Introducing summit founder Louise Blouin, Mr. Dossal said that the Millennium Development Goals belonged to all – to the world at large – and not just to Governments and the United Nations.
The summit, set to take place in New York City from 22 to 23 September, aimed to engage its participants in a dialogue to look at the impact of globalization within the frameworks of food sources and commodity issues, health issues, and business regulations, among others, Ms. Blouin said. In coordination with the United Nations Office for Partnerships, the summit would address the most critical issues of the twenty-first century surrounding economic recovery, global governance, environmental reform, foreign policy, poverty, development and technology, as well as their impacting consequences beyond borders.
Cultural respect was at the forefront of sending health and financial aid to countries in need, she said. “The Goals are complex, and touch a lot of people in different ways. Trying to make things simple when there is so much complexity is always a challenge.”
Understanding culture, stressed Ms. Blouin, was an important component in international problem solving. The international community could not send aid to Africa or other places in need if it did not simultaneously engage with the local culture and traditions, otherwise recipients would not effectively use what was given. “One cannot understand foreign policy without respecting the culture.”
While culture had many meanings, she said that its core meanings in this context were about tradition, soul, and what was important inside each individual. Culture was not just about where a group was today, but where its members had been and where they were going.
Another main goal of the summit was to look at the long-term effects of world problems, such as dwindling oil reserves and unsustainable food supplies. Instead of simply focusing on today, participants would envision what the world would look like in 15 to 20 years if a variety of action plans were followed – or not.
“What will happen if we do not feed certain parts of the world?” Ms. Blouin asked. “These food shortages engage violence on a local level, which in turn brings military action, then corruption, and then military action from other countries.”
In this way, she added, little problems would grow bigger and bigger every day. Food-related problems might have at their root issues of trade and efficiency, and solutions would involve technology, education, trade and cultural understanding. As another example, issues in the Middle East were not just about the Middle East, but were instead world issues, and must be addressed through cultural diplomacy.
Not only innovators, but countries also had much to learn from each other as well, Ms. Blouin said. Assessing and improving the well-being of a region, for example, a variety of factors should be incorporated, she said, pointing to Bhutan’s “Happiness Index”. “It’s not just about money.”

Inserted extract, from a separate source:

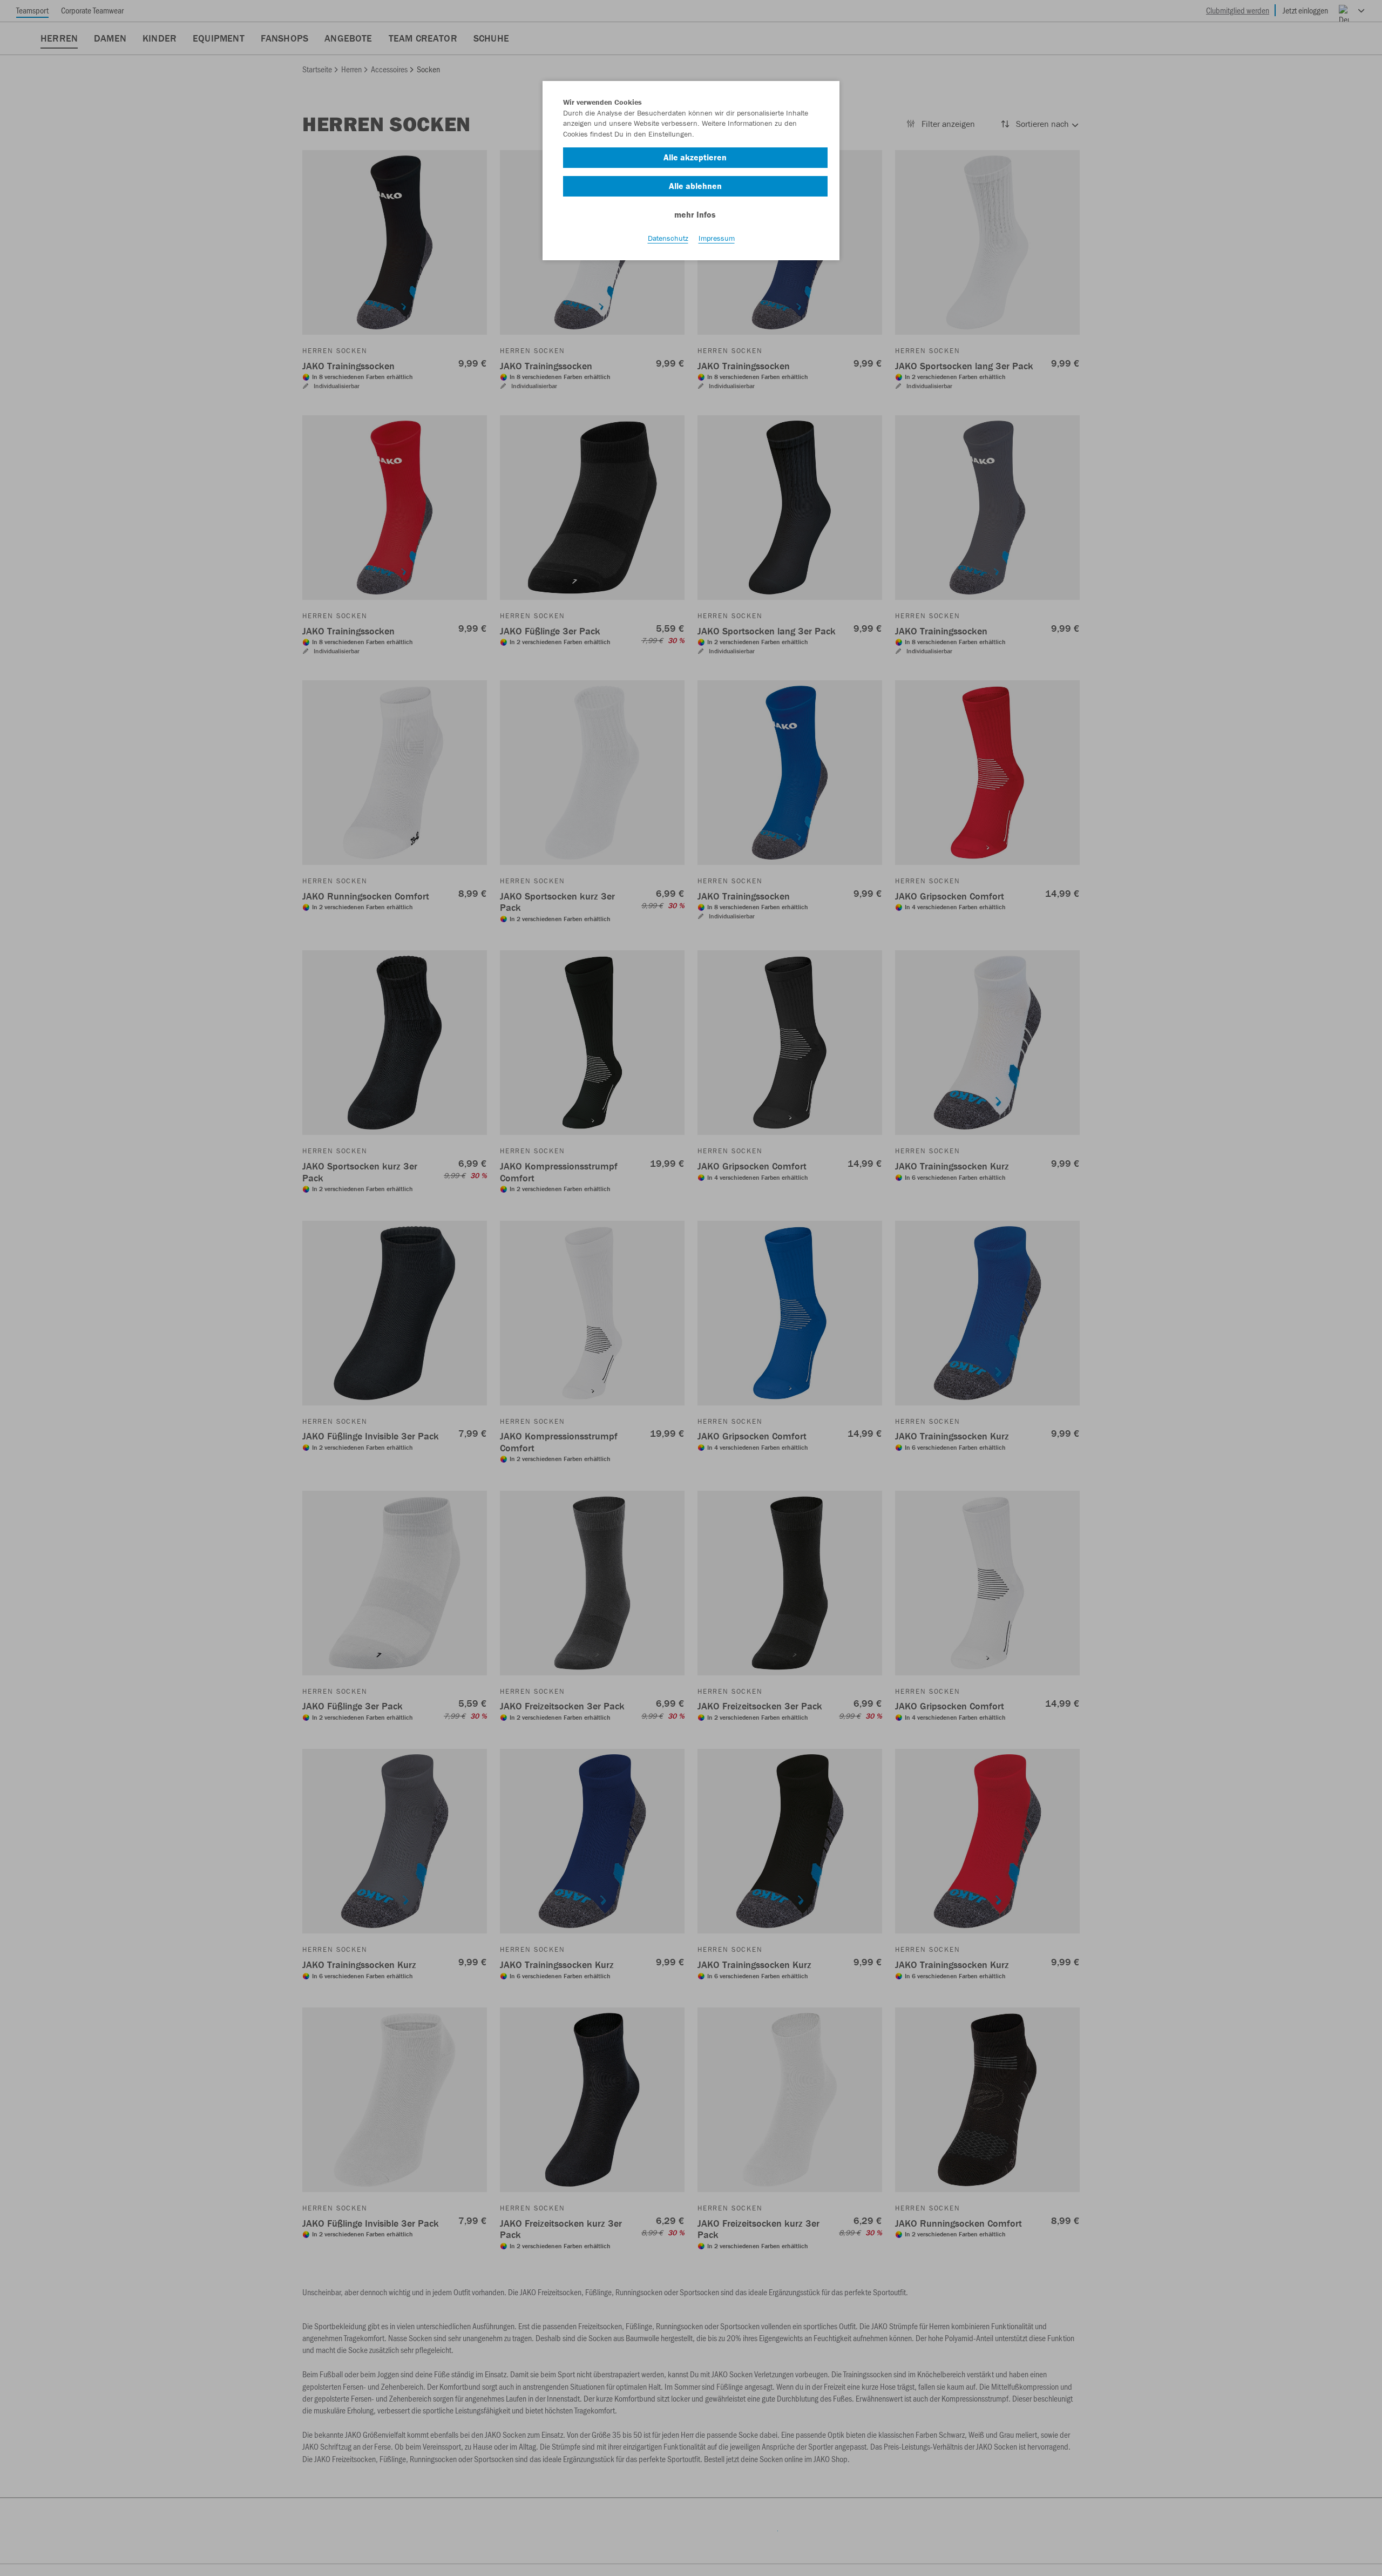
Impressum (717, 238)
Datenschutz (668, 238)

She went on to say that the summit would be engaging more and more with Mr. Dossal and the United Nations Office for Partnerships. When bringing partners together, she said, it was important that each party bring something tangible to the table. This year’s summit would be attended by President Armando Guebuza of Mozambique, Prime Minister Jan Peter Balkenende of the Netherlands, Prime Minister Sukhbaataryn of Mongolia, media leader Arianna Huffington and many others.